WHAT YOU WILL DO => Transcribe exactly the line in which "Viewport: 221px width, 166px" occurs, plus every line that comes after it up to the end of the entries.
=== Section Start ===
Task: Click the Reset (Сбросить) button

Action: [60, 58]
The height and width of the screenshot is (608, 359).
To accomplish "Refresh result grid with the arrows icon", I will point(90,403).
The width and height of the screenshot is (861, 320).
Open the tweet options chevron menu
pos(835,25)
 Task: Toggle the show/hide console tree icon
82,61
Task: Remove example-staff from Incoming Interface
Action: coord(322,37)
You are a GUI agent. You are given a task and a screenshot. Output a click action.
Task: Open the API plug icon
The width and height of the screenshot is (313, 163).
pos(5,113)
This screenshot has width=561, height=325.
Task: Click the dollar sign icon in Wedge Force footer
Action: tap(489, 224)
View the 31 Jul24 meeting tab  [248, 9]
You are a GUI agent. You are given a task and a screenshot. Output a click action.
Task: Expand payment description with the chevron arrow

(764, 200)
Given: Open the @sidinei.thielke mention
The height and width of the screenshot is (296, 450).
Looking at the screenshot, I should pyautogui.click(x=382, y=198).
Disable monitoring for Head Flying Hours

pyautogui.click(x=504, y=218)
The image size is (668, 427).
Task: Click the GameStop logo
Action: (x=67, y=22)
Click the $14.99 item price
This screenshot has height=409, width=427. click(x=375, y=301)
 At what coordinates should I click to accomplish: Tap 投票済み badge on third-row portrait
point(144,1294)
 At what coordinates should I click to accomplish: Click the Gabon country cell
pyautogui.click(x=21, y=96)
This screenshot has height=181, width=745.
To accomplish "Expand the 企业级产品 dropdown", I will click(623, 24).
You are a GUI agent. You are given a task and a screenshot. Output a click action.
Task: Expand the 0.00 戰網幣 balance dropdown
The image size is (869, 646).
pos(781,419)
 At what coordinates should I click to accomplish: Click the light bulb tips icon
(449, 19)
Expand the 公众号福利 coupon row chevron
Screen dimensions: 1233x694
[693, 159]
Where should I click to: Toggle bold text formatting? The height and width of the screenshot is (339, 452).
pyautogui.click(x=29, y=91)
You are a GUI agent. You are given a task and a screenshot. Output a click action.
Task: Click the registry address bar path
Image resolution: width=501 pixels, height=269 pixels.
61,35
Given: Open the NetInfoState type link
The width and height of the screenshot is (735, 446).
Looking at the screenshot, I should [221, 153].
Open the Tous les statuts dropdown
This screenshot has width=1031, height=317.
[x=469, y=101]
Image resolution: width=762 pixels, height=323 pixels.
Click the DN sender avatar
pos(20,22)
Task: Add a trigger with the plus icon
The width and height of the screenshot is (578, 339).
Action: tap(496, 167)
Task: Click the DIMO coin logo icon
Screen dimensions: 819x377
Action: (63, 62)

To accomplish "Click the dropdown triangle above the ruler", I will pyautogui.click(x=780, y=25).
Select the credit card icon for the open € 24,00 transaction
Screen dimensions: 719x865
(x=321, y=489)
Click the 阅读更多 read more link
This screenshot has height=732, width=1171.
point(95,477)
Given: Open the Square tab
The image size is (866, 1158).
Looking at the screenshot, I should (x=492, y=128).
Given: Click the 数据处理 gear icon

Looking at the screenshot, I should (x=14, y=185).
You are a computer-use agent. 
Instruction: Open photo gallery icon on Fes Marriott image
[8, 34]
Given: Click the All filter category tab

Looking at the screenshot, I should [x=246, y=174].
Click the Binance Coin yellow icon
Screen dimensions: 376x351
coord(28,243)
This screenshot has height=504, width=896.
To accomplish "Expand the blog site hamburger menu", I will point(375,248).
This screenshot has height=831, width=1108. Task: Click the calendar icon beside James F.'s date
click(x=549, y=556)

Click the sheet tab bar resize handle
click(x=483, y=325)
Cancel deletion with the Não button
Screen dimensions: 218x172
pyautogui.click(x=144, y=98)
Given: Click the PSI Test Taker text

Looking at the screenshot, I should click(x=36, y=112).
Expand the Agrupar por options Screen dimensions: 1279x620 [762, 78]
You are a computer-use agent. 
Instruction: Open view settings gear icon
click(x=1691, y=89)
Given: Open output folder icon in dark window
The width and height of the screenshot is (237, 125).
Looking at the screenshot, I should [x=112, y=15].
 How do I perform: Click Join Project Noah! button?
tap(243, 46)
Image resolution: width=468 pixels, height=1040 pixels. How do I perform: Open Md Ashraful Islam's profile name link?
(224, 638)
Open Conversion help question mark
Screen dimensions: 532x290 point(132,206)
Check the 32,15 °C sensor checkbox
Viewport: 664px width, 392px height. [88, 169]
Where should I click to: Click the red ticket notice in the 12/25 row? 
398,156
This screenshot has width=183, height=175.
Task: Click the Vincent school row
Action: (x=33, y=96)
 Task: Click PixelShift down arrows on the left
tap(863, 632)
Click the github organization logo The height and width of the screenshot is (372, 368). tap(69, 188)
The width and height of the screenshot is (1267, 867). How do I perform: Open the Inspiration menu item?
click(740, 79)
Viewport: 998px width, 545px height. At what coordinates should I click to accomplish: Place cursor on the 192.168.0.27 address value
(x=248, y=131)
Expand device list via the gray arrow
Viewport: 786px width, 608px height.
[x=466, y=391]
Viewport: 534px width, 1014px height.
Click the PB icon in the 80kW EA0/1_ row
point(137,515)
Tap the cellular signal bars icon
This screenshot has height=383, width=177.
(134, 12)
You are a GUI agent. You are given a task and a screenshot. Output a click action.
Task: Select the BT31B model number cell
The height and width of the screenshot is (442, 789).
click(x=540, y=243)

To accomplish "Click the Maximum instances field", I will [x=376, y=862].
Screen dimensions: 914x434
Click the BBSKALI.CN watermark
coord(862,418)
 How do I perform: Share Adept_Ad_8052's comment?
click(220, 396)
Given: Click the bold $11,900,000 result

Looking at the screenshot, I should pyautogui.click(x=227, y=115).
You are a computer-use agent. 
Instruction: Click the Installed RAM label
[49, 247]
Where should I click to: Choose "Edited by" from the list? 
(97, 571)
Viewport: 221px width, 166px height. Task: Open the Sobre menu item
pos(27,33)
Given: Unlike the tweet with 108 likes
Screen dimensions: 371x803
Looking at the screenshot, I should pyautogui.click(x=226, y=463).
=== Section End ===
EXPECTED OUTPUT =>
Viewport: 221px width, 166px height. Task: Open the Sobre menu item
pos(27,33)
Given: Unlike the tweet with 108 likes
Screen dimensions: 371x803
Looking at the screenshot, I should pyautogui.click(x=226, y=463).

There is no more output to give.